### Data for analysis
====================

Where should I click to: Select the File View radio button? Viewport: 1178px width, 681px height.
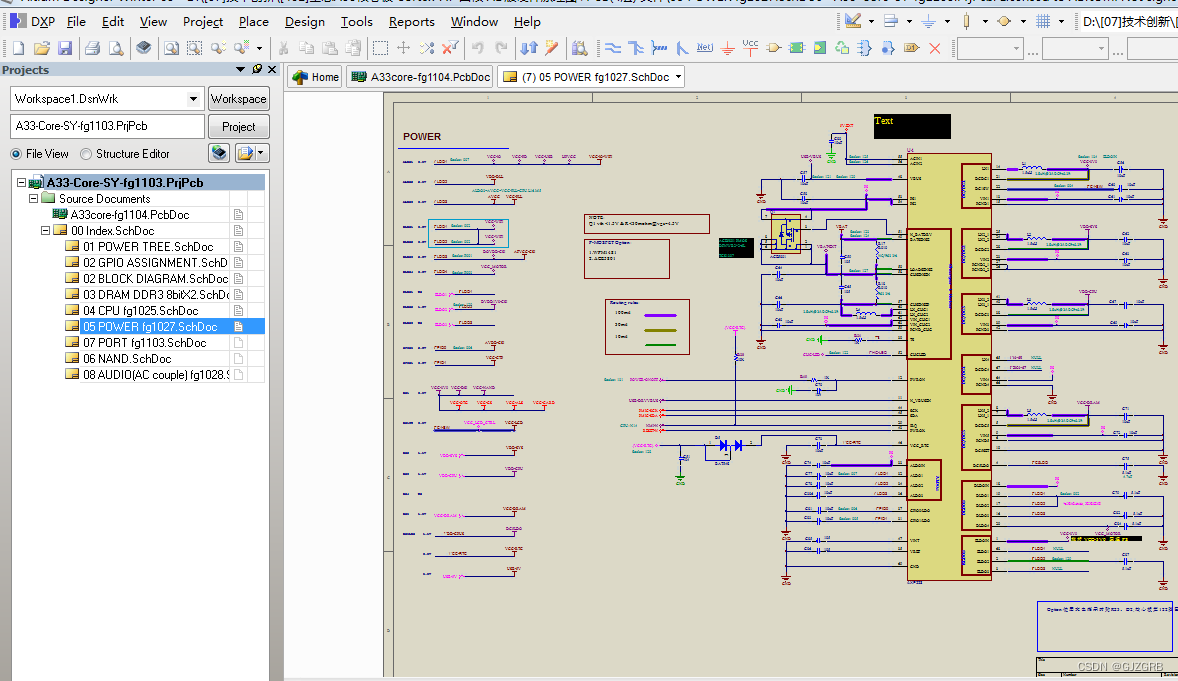[16, 154]
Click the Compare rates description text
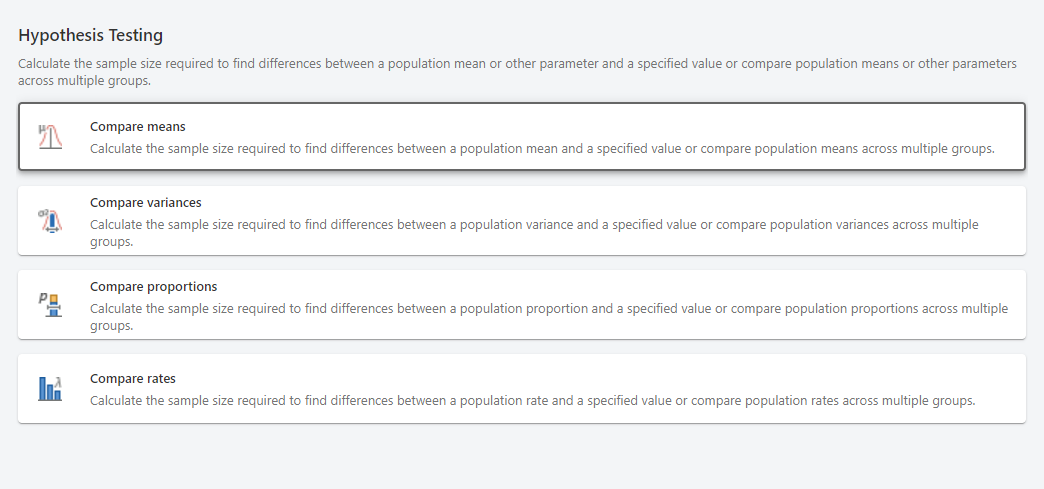The height and width of the screenshot is (489, 1044). 532,401
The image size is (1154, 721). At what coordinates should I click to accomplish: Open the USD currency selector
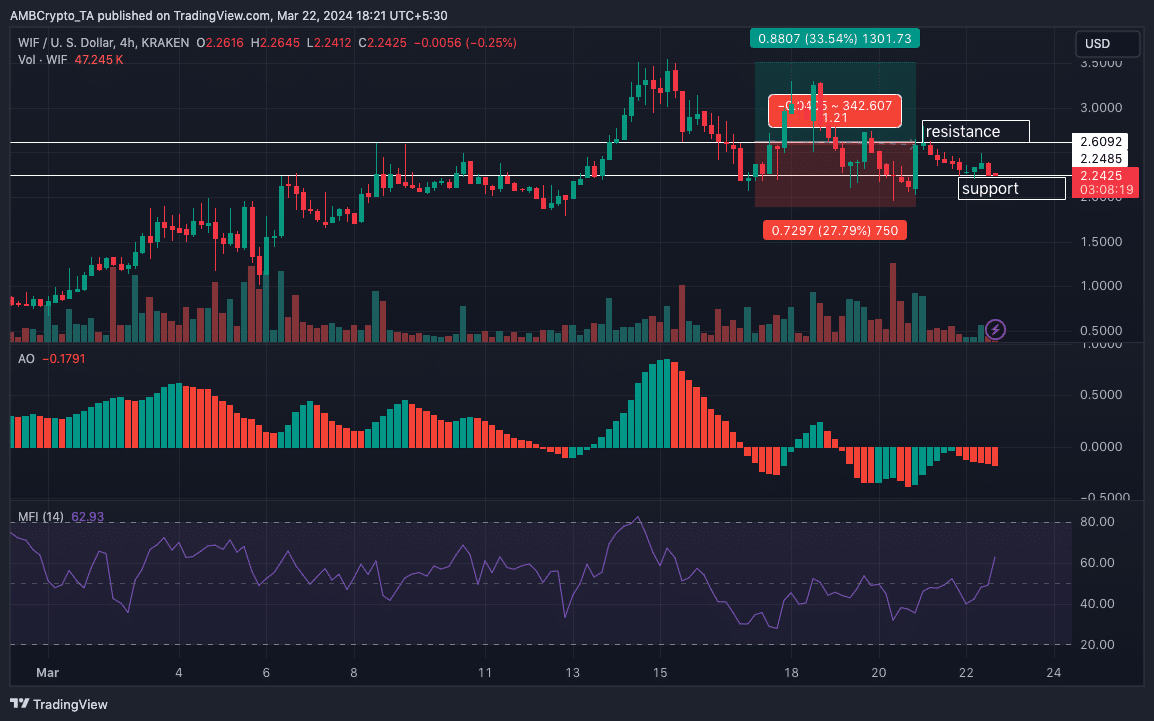point(1106,43)
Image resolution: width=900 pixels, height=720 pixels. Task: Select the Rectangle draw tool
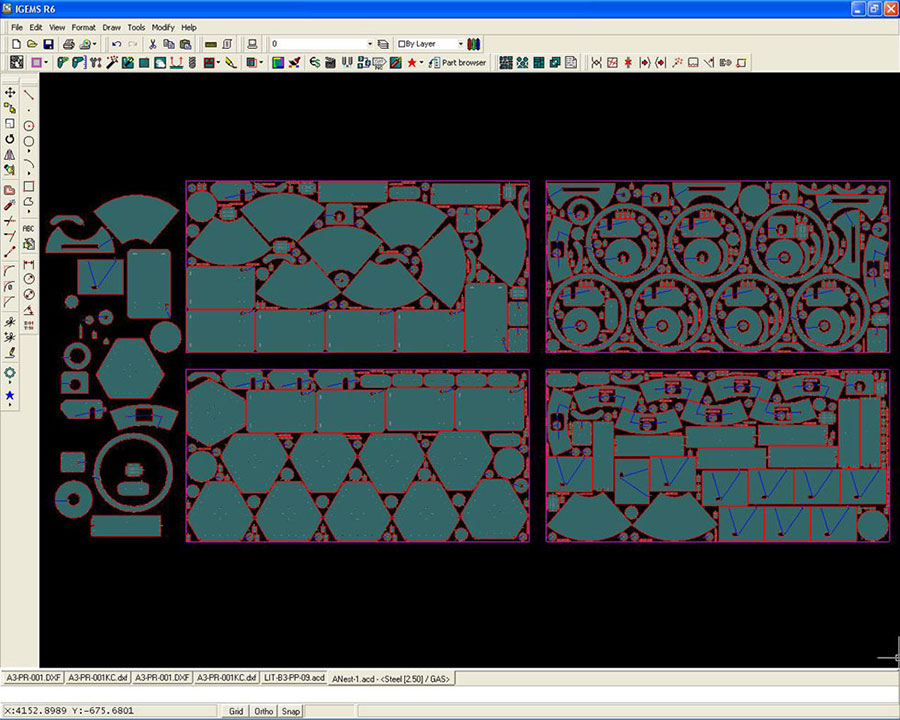29,186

====================

### Work item
Your reply should hold every line of the material, unaltered, and not one picture.

### Expected output
Where should I click to: Select the File View radio button? Viewport: 1178px width, 681px height.
[16, 154]
Click the Compare rates description text
The height and width of the screenshot is (489, 1044). 532,401
The image size is (1154, 721). At what coordinates should I click to accomplish: Open the USD currency selector
point(1106,43)
Image resolution: width=900 pixels, height=720 pixels. Task: Select the Rectangle draw tool
29,186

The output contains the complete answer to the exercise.